[Stored records]

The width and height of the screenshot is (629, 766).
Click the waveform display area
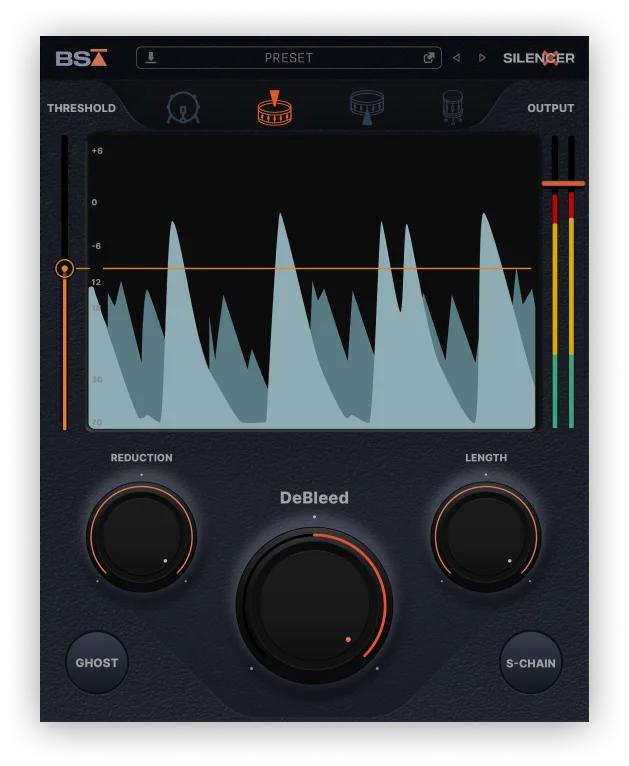click(x=312, y=282)
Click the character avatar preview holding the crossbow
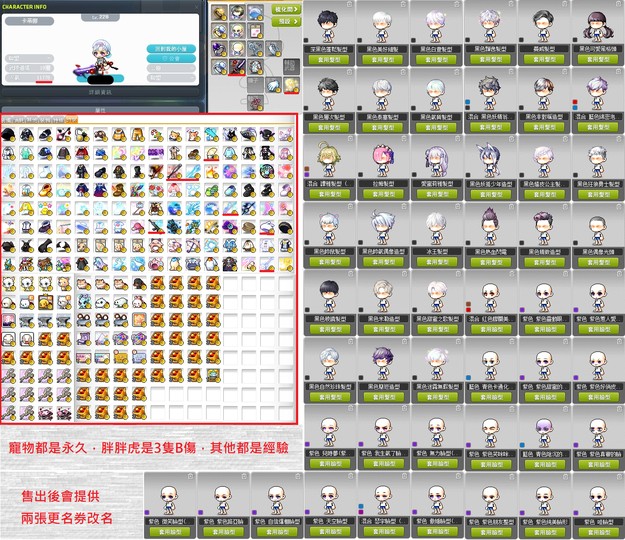The height and width of the screenshot is (540, 625). [x=100, y=60]
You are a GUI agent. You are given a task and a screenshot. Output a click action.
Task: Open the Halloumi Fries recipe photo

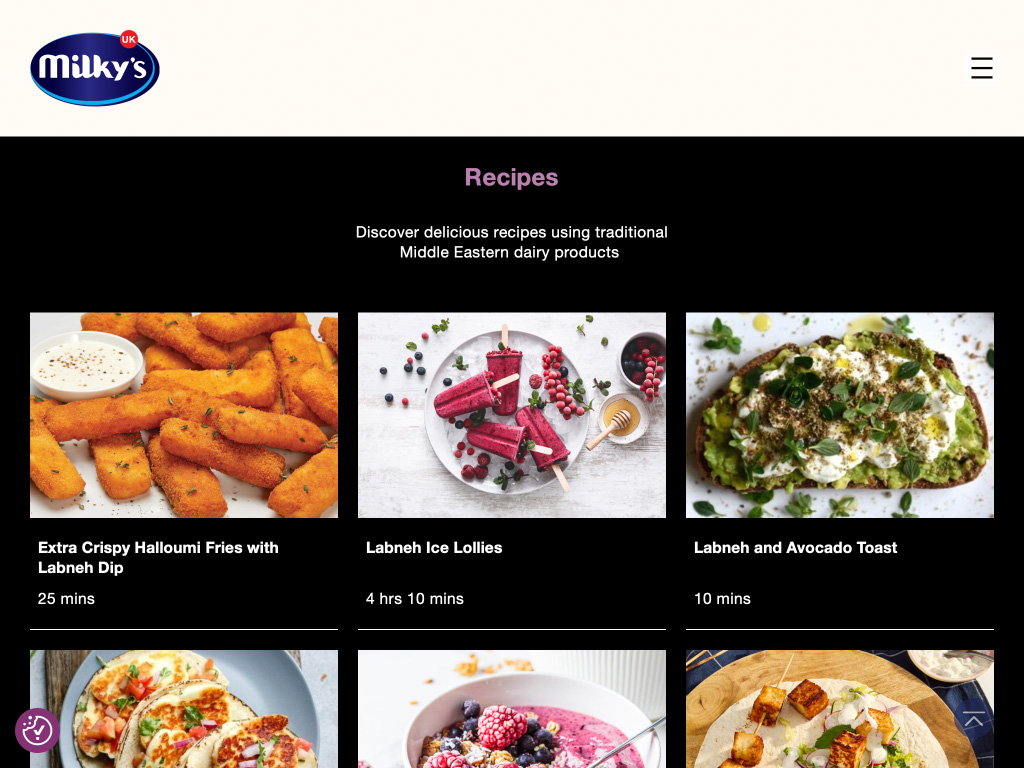pos(184,415)
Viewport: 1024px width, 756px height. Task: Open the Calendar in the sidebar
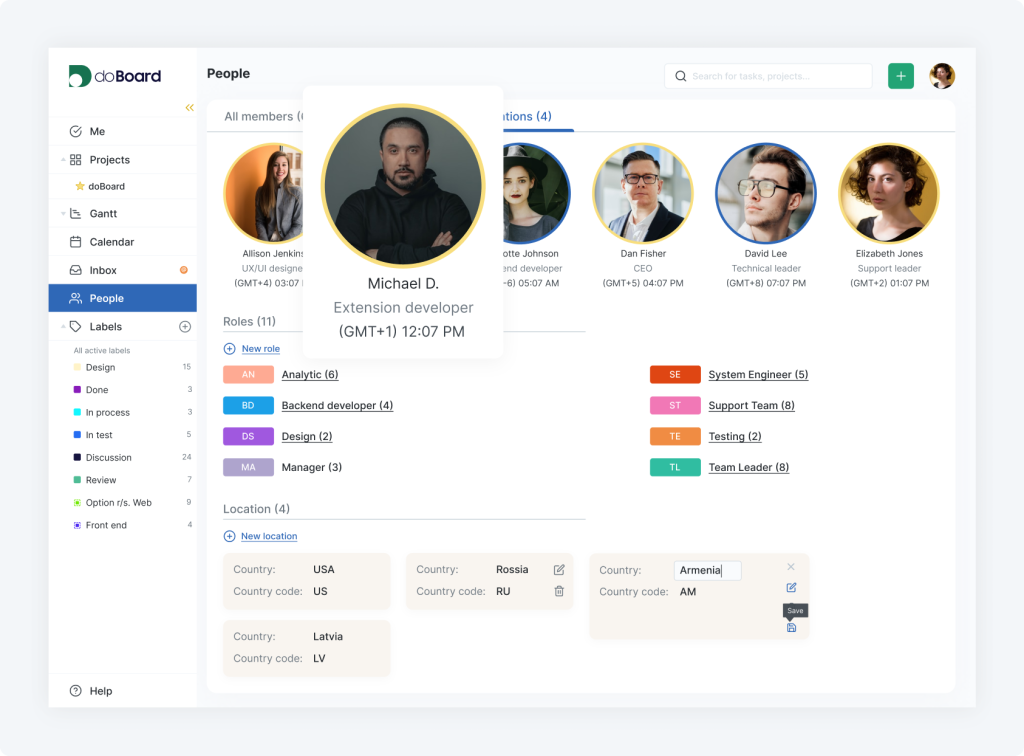pyautogui.click(x=111, y=242)
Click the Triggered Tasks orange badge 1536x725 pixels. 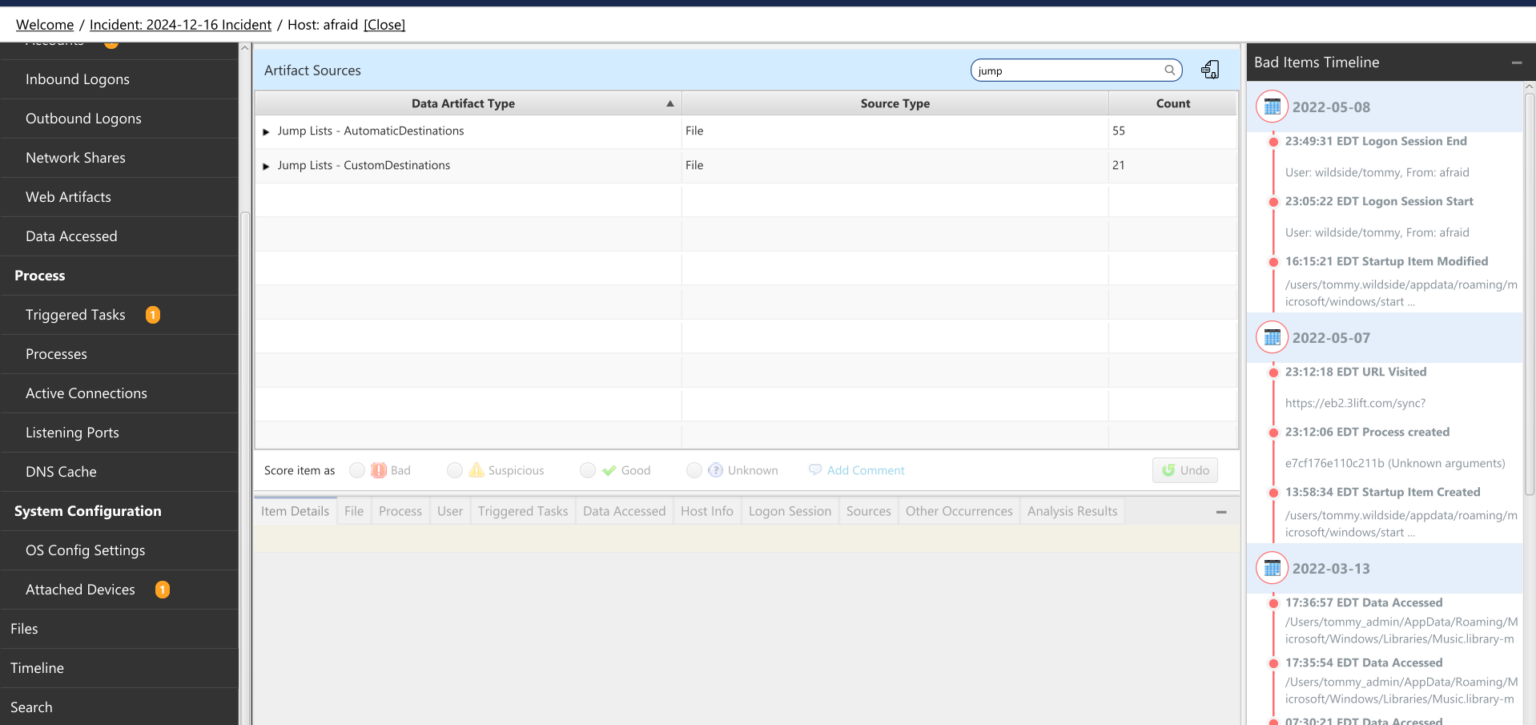(x=153, y=315)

Assigned task: Say again, exactly, only those lines of the records that run from the start through the line with "You are a GUI". Pictures are to be skipped.

Worked solution:
The width and height of the screenshot is (629, 766).
Click the waveform display area
click(x=312, y=282)
Click the character avatar preview holding the crossbow
The height and width of the screenshot is (540, 625). [x=100, y=60]
You are a GUI agent. You are given a task and a screenshot. Output a click action.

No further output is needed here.